Em seguida diz que, com isto, ganharam dinheiro para salvar as grandes empresas e vão ter prejuízo com as pequenas. Para o pós-pandemia, qual é a receita para a juventude pobre: oferecer trabalho na abertura de estradas etc., por 200 reais por mês.
E para entrar na sintonia fina da ameaça, dá a fórmula para seguir em relação ao Congresso Nacional. “Nós podemos conversar com todo mundo aqui, porque é o establishment, é porque nós precisamos dele pra aprovar coisas, mas nós sabemos que nós somos diferentes. Nós temos noção que nós somos diferentes deles. E quando eles cruzam a linha a gente solta a mão e sai andando sozinho.”
Há outros aspectos tão ou mais graves não tratados aqui, como o de armar a população para que faça justiça com as próprias mãos. Do que abordamos, qual a síntese perversa: uma defesa incondicional do mercado, entendido como os interesses dos grupos poderosos que querem as terras indígenas e as grandes empresas e setor financeiro; privatizar, privatizar, privatizar, especialmente o Banco do Brasil; um ataque frontal ao Poder Judiciário e ao Parlamento, vistos como obstáculos; um total desprezo aos povos indígenas, quilombolas suas culturas, seus valores e seus direitos; abolição ou inanição da esfera pública, único espaço que pode garantir direitos universais; uma granada contra os servidores públicos congelando por dois anos seus salários; por fim, a interdição ao futuro da grande maioria dos jovens, aproximadamente 85%, que dependem da esfera pública, para quem o ministro Guedes lhes cobra trabalho “voluntário” abrindo estradas e com um pagamento de 200 reais por mês.
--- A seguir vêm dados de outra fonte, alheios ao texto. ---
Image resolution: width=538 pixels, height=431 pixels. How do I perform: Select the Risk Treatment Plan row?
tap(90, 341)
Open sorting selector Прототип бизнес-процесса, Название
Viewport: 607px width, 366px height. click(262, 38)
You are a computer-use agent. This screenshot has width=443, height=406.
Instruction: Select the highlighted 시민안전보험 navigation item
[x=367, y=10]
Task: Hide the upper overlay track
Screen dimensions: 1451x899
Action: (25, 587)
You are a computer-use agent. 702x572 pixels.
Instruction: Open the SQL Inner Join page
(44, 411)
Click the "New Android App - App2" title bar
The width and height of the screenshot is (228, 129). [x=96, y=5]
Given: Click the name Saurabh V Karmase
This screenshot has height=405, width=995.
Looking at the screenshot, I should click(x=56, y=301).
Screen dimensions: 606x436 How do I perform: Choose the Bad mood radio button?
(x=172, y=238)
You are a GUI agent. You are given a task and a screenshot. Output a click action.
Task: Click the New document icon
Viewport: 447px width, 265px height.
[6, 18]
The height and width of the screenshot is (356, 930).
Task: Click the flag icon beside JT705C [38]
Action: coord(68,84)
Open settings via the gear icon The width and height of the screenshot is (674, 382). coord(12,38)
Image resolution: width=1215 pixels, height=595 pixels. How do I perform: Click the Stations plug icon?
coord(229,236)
Esta postura com a juventude, filhas e filhos da classe trabalhadora, da cidade e do campo, encontra coerência com a cínica tese da meritocracia no plano salarial e no plano do direito universal à educação. Não poderia ser mais explicita, no teor da reunião de 22 de abril, a afirmação do ministro Weintraub, em meados do mês de maio, sobre Exame Nacional do Ensino Médio (Enem): “Não é para atender injustiças sociais, é para selecionar os melhores”.
Entende-se, deste modo, a insistência para realizar o exame do ENEM, ignorando a pandemia e o acesso desigual à tecnologia digital da grande maioria dos jovens que frequentam a escola pública . Uma reunião, assim, que sacraliza a velha tese, de matriz fortemente racista e de traços de eugenia social, de que quem atrapalha o Brasil, no seu desenvolvimento, são os pobres, particularmente os índios, os negros.